Fas expression on responding CD8⁺ peritoneal exudate lymphocytes (PEL). Mean fluorescence intensity (MFI, in italics) of Fas⁺ CD8⁺ PEL extracted from the peritoneal cavity of C57BL/6 anti-LF mice 6, 8, 11 and 14 days after immunization. Animals were killed and the cells were analysed on the same day. Cells were stained with CD8⁺ and Fas (CD95) antibodies and analysed by fluorescence-activated cell sorting. The grey line depicts cells stained for CD8⁺ only and serve as a control. One of three experiments with similar though variable patterns is shown.

Figure 8

The fate of day 8 CD8⁺ peritoneal exudate lymphocytes (PEL) in vivo.
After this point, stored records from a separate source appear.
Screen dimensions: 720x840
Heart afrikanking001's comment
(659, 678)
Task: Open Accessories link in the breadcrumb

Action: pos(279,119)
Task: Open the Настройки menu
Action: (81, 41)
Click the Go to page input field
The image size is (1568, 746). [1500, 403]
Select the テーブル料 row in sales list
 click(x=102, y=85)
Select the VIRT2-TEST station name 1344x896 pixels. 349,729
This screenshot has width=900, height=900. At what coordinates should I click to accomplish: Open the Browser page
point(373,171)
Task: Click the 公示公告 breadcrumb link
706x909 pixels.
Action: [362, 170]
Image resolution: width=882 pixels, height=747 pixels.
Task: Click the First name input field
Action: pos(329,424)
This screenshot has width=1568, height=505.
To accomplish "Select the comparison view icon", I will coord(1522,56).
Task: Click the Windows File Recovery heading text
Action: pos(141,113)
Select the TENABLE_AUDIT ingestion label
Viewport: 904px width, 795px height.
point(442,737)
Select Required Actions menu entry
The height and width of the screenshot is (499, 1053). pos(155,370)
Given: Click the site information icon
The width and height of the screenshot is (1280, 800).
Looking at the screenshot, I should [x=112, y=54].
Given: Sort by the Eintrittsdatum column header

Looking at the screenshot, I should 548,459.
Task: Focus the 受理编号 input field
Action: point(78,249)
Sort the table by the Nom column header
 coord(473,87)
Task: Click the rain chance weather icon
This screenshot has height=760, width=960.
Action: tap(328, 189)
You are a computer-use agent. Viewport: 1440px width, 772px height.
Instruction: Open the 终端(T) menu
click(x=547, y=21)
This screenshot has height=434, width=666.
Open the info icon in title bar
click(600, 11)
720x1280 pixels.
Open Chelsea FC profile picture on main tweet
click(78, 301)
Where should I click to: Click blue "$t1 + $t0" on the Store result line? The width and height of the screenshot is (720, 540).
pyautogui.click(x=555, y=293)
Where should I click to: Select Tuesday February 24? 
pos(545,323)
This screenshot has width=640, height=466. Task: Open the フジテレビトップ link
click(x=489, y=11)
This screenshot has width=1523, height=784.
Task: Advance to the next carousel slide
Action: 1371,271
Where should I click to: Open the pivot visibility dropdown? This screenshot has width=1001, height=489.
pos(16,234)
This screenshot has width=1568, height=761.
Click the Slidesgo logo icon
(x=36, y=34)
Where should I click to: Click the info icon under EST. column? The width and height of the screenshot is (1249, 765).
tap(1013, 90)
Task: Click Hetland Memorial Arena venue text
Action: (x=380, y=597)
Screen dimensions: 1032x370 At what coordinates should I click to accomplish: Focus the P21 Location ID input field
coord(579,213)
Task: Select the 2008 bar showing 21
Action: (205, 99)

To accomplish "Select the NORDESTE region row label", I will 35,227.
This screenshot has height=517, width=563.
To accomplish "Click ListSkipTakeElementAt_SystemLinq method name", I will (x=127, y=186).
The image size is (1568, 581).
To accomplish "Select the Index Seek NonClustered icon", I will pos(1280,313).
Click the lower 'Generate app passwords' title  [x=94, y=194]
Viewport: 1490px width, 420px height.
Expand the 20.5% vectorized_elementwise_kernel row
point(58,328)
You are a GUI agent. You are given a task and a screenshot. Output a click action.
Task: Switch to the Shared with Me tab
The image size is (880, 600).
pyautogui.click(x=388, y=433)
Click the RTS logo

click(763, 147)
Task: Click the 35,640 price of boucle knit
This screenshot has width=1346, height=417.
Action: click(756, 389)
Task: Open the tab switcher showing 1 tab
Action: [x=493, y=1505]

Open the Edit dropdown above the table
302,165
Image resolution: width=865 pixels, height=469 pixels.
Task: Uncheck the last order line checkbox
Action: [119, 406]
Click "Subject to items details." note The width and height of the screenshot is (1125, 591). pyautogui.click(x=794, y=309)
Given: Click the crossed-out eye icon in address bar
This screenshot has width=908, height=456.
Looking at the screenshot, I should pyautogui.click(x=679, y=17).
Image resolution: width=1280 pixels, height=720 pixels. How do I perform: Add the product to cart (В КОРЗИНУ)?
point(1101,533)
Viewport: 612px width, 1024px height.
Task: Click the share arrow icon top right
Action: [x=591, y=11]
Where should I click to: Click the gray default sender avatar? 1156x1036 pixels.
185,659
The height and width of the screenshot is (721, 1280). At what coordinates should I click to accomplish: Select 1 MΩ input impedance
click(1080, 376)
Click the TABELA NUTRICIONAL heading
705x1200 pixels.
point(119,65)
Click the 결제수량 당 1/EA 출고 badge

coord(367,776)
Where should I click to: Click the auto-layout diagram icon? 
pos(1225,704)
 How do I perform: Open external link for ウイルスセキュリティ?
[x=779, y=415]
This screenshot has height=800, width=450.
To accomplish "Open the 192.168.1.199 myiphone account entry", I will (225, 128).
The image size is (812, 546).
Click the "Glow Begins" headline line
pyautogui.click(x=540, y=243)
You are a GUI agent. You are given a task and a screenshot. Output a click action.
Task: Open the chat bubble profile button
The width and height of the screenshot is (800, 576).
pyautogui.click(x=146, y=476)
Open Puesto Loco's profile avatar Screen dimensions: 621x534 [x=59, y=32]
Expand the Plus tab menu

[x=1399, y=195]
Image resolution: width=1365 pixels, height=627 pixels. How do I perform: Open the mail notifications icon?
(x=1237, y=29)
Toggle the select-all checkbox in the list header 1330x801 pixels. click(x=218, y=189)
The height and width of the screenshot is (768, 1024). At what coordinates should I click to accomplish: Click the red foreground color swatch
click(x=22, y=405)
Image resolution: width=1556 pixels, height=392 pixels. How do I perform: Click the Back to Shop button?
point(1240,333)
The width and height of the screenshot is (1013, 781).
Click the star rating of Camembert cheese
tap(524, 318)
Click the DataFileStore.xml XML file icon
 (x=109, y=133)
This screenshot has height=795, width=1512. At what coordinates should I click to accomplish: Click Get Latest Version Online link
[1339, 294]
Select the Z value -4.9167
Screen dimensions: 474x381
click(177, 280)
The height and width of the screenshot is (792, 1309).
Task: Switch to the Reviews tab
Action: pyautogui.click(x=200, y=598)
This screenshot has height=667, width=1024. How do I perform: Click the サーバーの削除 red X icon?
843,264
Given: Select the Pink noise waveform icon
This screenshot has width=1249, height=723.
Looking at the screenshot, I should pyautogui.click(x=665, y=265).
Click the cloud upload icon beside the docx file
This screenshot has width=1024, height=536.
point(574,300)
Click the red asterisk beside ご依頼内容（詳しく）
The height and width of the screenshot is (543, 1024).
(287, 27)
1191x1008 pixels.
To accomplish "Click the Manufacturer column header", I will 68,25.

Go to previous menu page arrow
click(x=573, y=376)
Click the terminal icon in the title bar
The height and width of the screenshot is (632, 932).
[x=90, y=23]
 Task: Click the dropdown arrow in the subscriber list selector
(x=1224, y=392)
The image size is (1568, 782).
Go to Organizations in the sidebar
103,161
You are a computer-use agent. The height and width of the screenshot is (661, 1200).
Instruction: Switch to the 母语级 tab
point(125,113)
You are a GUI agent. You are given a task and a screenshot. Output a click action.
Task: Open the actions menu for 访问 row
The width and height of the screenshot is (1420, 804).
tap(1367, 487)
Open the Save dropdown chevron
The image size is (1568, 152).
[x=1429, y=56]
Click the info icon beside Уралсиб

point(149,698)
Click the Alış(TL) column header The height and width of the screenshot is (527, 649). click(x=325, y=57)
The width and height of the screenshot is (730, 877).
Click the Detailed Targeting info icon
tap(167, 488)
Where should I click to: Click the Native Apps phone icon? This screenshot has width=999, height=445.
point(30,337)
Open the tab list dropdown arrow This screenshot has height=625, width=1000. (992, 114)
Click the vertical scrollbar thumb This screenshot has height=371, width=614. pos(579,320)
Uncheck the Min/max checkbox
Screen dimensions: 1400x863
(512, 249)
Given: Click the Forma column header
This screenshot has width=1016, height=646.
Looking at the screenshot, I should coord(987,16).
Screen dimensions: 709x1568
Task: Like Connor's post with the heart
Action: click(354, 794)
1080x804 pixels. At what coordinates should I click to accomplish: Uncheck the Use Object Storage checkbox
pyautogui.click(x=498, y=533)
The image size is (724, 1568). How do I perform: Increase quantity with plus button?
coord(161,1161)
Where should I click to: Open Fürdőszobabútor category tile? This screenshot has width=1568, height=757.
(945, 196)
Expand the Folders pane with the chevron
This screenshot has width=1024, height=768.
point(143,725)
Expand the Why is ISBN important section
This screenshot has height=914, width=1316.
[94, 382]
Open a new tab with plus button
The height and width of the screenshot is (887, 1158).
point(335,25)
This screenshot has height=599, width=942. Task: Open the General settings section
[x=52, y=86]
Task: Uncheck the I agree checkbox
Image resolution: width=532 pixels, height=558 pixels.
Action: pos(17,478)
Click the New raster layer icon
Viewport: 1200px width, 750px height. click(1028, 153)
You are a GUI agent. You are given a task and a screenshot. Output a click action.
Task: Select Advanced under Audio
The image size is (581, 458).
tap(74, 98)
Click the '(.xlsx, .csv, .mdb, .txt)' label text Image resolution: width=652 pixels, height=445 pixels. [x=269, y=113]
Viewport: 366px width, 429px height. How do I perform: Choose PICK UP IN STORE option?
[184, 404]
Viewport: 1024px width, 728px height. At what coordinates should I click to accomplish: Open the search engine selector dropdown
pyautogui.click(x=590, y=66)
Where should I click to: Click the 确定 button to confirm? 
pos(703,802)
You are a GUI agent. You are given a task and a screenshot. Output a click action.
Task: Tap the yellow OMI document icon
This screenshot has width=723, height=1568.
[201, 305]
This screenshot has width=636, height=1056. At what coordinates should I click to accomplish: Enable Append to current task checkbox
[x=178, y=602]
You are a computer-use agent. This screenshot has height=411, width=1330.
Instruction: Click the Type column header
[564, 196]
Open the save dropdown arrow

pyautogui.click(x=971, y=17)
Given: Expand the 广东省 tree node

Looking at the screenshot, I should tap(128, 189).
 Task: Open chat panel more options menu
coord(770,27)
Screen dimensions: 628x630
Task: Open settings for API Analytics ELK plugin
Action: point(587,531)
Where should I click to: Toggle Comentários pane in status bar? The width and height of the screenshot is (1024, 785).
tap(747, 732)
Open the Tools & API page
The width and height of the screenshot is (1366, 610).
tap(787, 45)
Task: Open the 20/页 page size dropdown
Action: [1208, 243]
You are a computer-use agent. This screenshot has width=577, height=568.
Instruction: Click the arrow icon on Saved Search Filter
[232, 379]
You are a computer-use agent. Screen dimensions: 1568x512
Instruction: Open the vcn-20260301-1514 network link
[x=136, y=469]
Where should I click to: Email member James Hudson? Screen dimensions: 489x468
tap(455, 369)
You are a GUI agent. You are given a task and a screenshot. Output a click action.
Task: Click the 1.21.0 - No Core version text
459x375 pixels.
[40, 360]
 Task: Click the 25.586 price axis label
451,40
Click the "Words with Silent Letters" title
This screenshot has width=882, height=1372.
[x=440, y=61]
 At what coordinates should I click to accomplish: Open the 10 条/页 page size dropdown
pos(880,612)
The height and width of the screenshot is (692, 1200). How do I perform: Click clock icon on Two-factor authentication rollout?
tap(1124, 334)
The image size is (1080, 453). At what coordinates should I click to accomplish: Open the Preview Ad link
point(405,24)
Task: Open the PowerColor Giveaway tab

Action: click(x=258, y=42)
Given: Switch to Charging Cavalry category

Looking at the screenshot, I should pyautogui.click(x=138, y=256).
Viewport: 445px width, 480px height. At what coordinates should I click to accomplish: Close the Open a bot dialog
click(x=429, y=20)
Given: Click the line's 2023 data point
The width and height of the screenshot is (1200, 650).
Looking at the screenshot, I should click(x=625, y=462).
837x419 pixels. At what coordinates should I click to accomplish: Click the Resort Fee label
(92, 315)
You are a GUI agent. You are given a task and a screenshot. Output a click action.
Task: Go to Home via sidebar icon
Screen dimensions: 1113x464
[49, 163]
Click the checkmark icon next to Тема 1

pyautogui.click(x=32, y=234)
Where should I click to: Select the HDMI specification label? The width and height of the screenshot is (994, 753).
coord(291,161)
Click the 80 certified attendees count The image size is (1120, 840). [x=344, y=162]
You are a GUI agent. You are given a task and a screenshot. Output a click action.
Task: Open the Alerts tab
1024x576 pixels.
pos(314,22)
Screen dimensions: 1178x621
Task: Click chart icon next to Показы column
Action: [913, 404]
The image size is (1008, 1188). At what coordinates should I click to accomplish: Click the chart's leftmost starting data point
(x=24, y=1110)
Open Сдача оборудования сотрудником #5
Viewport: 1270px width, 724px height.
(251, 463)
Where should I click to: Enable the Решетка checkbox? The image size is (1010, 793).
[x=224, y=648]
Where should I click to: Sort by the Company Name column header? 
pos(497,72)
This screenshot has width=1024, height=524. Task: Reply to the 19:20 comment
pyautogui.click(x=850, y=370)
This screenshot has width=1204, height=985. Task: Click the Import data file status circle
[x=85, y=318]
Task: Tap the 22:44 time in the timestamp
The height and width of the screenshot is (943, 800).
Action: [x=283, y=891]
Day 8 BALB/c anti-EL4 PEL were stained with CFSE, analysed for CD8⁺ CFSE⁺ cells, and then reinjected intraperitoneally (i.p.) into remaining mice. Parallel experiments were conducted with immunized transgenic 2C and C57BL/6 anti-LF mice. PEL from the 2C mice were extracted 8 or 11 days after immunization and reinjected i.p. into C57BL/6 mice of the same day, i.e. day 8 PEL were injected into day 8 mice. PEL were removed from the latter mice at different times and the CD8⁺/CFSE⁺ or 2C CD8⁺ population was analysed by fluorescence-activated cell sorting. Each experiment was performed twice.

Figure 9

Restimulation of primed splenocytes and peritoneal exudate lymphocytes (PEL). PEL and splenocytes were collected from BALB/c anti-EL4 mice injected 17 and 30 days before were subjected to a 3-day restimulation with LF⁺, EL4, irradiated C57BL/6 splenocytes, concanavalin A (2 μg/ml), and with medium as control. Cells were then tested in a 4-hr lytic assay against EL4 and % lysis was recorded. One out of three experiments performed is illustrated.

Figure 10

The transition from mostly perforin to FasL cytotoxic T lymphocytes (CTL). The CTL start off as naïve CD8⁺ T cells, which upon activation by antigen-laden antigen-presenting cells, and cytokines develop into dividing CTL blasts that continue to proliferate and differentiate into effector CTL of decreasing sizes. Initially, the responding CTL possess both the perforin and FasL killing mechanisms. As the immune reaction progresses, and antigen becomes limiting, most CTL blasts are pruned (probably by activation-induced cell death); the remaining CTL, now of decreasing sizes, gradually stop expressing perforin, relying mainly on FasL activity. These CTL are not memory cells however.